● **WHAT YOU HAVE TO DO**: Each record should be copied exactly, and none of them omitted.

● **Data records**:

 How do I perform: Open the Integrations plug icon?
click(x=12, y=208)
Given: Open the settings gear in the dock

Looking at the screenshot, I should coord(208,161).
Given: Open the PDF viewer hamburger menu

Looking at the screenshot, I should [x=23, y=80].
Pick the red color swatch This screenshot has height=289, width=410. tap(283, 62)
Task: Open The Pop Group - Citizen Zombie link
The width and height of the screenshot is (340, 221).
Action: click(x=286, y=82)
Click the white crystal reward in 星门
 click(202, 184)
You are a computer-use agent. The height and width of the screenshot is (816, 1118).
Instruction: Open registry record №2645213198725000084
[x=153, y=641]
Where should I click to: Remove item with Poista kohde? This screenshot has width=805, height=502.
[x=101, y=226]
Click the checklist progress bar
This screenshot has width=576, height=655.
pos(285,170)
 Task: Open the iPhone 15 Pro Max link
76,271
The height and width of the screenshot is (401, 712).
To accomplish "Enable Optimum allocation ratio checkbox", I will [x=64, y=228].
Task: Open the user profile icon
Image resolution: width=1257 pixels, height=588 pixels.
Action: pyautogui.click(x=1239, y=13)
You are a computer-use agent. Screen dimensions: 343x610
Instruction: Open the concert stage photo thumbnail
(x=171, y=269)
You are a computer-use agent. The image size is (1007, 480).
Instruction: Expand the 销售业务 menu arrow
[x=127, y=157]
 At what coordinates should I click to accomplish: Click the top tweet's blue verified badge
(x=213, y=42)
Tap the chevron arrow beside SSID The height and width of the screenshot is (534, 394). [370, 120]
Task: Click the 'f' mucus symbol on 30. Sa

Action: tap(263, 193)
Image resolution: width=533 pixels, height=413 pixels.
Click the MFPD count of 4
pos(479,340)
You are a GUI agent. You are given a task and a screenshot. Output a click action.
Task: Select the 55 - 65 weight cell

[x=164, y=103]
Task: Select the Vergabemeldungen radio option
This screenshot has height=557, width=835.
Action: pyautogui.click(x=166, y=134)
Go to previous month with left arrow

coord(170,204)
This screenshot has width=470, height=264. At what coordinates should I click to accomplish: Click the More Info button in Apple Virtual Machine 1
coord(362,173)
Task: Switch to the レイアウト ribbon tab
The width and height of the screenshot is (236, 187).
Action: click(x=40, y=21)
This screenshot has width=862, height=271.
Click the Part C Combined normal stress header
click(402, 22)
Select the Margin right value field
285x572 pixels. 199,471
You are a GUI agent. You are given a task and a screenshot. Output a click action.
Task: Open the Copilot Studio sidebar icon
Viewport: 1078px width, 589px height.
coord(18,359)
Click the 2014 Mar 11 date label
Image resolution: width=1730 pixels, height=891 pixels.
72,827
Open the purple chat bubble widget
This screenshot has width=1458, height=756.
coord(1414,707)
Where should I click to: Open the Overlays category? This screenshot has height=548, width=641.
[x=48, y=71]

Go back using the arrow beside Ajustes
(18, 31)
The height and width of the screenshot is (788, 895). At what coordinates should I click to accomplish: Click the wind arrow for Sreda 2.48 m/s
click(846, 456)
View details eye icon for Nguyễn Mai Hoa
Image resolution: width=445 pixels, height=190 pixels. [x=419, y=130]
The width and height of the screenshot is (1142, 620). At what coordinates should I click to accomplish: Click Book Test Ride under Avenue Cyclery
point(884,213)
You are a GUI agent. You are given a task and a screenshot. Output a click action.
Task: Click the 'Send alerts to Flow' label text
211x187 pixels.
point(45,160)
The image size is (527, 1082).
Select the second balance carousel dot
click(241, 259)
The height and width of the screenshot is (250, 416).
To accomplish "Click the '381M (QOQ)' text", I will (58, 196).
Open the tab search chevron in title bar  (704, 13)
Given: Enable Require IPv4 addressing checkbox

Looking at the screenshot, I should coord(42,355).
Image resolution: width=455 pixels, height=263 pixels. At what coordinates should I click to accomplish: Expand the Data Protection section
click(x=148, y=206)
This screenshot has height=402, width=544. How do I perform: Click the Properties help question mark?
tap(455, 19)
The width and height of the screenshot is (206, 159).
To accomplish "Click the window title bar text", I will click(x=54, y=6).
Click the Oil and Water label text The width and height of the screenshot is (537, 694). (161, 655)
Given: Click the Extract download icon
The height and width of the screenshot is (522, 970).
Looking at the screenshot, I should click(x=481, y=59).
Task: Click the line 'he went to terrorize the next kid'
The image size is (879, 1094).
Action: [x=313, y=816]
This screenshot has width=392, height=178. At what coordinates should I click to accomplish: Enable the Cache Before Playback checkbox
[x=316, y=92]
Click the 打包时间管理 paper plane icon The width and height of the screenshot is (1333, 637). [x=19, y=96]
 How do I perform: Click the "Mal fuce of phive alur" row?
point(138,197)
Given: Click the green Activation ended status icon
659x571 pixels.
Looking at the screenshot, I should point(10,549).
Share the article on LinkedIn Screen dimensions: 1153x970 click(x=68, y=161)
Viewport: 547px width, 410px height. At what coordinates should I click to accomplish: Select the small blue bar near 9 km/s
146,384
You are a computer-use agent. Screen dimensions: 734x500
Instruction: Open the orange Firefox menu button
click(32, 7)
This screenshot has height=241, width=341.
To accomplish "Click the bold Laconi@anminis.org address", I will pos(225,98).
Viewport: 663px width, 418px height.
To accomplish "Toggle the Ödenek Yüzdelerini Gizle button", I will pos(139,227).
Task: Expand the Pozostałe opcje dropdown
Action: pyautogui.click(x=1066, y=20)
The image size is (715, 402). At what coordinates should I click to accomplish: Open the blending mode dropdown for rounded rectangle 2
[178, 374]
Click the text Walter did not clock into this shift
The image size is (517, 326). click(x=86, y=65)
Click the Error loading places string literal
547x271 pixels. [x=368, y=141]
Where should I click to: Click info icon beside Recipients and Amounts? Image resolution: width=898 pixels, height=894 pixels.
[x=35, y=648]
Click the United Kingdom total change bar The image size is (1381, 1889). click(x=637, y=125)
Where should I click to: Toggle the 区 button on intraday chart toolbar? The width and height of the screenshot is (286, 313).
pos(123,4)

● **ANSWER TO THIS EXERCISE**:
 How do I perform: Open the Integrations plug icon?
click(x=12, y=208)
Given: Open the settings gear in the dock

Looking at the screenshot, I should coord(208,161).
Given: Open the PDF viewer hamburger menu

Looking at the screenshot, I should [x=23, y=80].
Pick the red color swatch This screenshot has height=289, width=410. tap(283, 62)
Task: Open The Pop Group - Citizen Zombie link
The width and height of the screenshot is (340, 221).
Action: click(x=286, y=82)
Click the white crystal reward in 星门
 click(202, 184)
You are a computer-use agent. The height and width of the screenshot is (816, 1118).
Instruction: Open registry record №2645213198725000084
[x=153, y=641]
Where should I click to: Remove item with Poista kohde? This screenshot has width=805, height=502.
[x=101, y=226]
Click the checklist progress bar
This screenshot has width=576, height=655.
pos(285,170)
 Task: Open the iPhone 15 Pro Max link
76,271
The height and width of the screenshot is (401, 712).
To accomplish "Enable Optimum allocation ratio checkbox", I will [x=64, y=228].
Task: Open the user profile icon
Image resolution: width=1257 pixels, height=588 pixels.
Action: pyautogui.click(x=1239, y=13)
You are a computer-use agent. Screen dimensions: 343x610
Instruction: Open the concert stage photo thumbnail
(x=171, y=269)
You are a computer-use agent. The image size is (1007, 480).
Instruction: Expand the 销售业务 menu arrow
[x=127, y=157]
 At what coordinates should I click to accomplish: Click the top tweet's blue verified badge
(x=213, y=42)
Tap the chevron arrow beside SSID The height and width of the screenshot is (534, 394). [370, 120]
Task: Click the 'f' mucus symbol on 30. Sa

Action: tap(263, 193)
Image resolution: width=533 pixels, height=413 pixels.
Click the MFPD count of 4
pos(479,340)
You are a GUI agent. You are given a task and a screenshot. Output a click action.
Task: Select the 55 - 65 weight cell

[x=164, y=103]
Task: Select the Vergabemeldungen radio option
This screenshot has height=557, width=835.
Action: pyautogui.click(x=166, y=134)
Go to previous month with left arrow

coord(170,204)
This screenshot has width=470, height=264. At what coordinates should I click to accomplish: Click the More Info button in Apple Virtual Machine 1
coord(362,173)
Task: Switch to the レイアウト ribbon tab
The width and height of the screenshot is (236, 187).
Action: click(x=40, y=21)
This screenshot has width=862, height=271.
Click the Part C Combined normal stress header
click(402, 22)
Select the Margin right value field
285x572 pixels. 199,471
You are a GUI agent. You are given a task and a screenshot. Output a click action.
Task: Open the Copilot Studio sidebar icon
Viewport: 1078px width, 589px height.
coord(18,359)
Click the 2014 Mar 11 date label
Image resolution: width=1730 pixels, height=891 pixels.
72,827
Open the purple chat bubble widget
This screenshot has width=1458, height=756.
coord(1414,707)
Where should I click to: Open the Overlays category? This screenshot has height=548, width=641.
[x=48, y=71]

Go back using the arrow beside Ajustes
(18, 31)
The height and width of the screenshot is (788, 895). At what coordinates should I click to accomplish: Click the wind arrow for Sreda 2.48 m/s
click(846, 456)
View details eye icon for Nguyễn Mai Hoa
Image resolution: width=445 pixels, height=190 pixels. [x=419, y=130]
The width and height of the screenshot is (1142, 620). At what coordinates should I click to accomplish: Click Book Test Ride under Avenue Cyclery
point(884,213)
You are a GUI agent. You are given a task and a screenshot. Output a click action.
Task: Click the 'Send alerts to Flow' label text
211x187 pixels.
point(45,160)
The image size is (527, 1082).
Select the second balance carousel dot
click(241, 259)
The height and width of the screenshot is (250, 416).
To accomplish "Click the '381M (QOQ)' text", I will (58, 196).
Open the tab search chevron in title bar  (704, 13)
Given: Enable Require IPv4 addressing checkbox

Looking at the screenshot, I should coord(42,355).
Image resolution: width=455 pixels, height=263 pixels. At what coordinates should I click to accomplish: Expand the Data Protection section
click(x=148, y=206)
This screenshot has height=402, width=544. How do I perform: Click the Properties help question mark?
tap(455, 19)
The width and height of the screenshot is (206, 159).
To accomplish "Click the window title bar text", I will click(x=54, y=6).
Click the Oil and Water label text The width and height of the screenshot is (537, 694). (161, 655)
Given: Click the Extract download icon
The height and width of the screenshot is (522, 970).
Looking at the screenshot, I should click(x=481, y=59).
Task: Click the line 'he went to terrorize the next kid'
The image size is (879, 1094).
Action: [x=313, y=816]
This screenshot has width=392, height=178. At what coordinates should I click to accomplish: Enable the Cache Before Playback checkbox
[x=316, y=92]
Click the 打包时间管理 paper plane icon The width and height of the screenshot is (1333, 637). [x=19, y=96]
 How do I perform: Click the "Mal fuce of phive alur" row?
point(138,197)
Given: Click the green Activation ended status icon
659x571 pixels.
Looking at the screenshot, I should point(10,549).
Share the article on LinkedIn Screen dimensions: 1153x970 click(x=68, y=161)
Viewport: 547px width, 410px height. At what coordinates should I click to accomplish: Select the small blue bar near 9 km/s
146,384
You are a computer-use agent. Screen dimensions: 734x500
Instruction: Open the orange Firefox menu button
click(32, 7)
This screenshot has height=241, width=341.
To accomplish "Click the bold Laconi@anminis.org address", I will pos(225,98).
Viewport: 663px width, 418px height.
To accomplish "Toggle the Ödenek Yüzdelerini Gizle button", I will pos(139,227).
Task: Expand the Pozostałe opcje dropdown
Action: pyautogui.click(x=1066, y=20)
The image size is (715, 402). At what coordinates should I click to accomplish: Open the blending mode dropdown for rounded rectangle 2
[178, 374]
Click the text Walter did not clock into this shift
The image size is (517, 326). click(x=86, y=65)
Click the Error loading places string literal
547x271 pixels. [x=368, y=141]
Where should I click to: Click info icon beside Recipients and Amounts? Image resolution: width=898 pixels, height=894 pixels.
[x=35, y=648]
Click the United Kingdom total change bar The image size is (1381, 1889). click(x=637, y=125)
Where should I click to: Toggle the 区 button on intraday chart toolbar? The width and height of the screenshot is (286, 313).
pos(123,4)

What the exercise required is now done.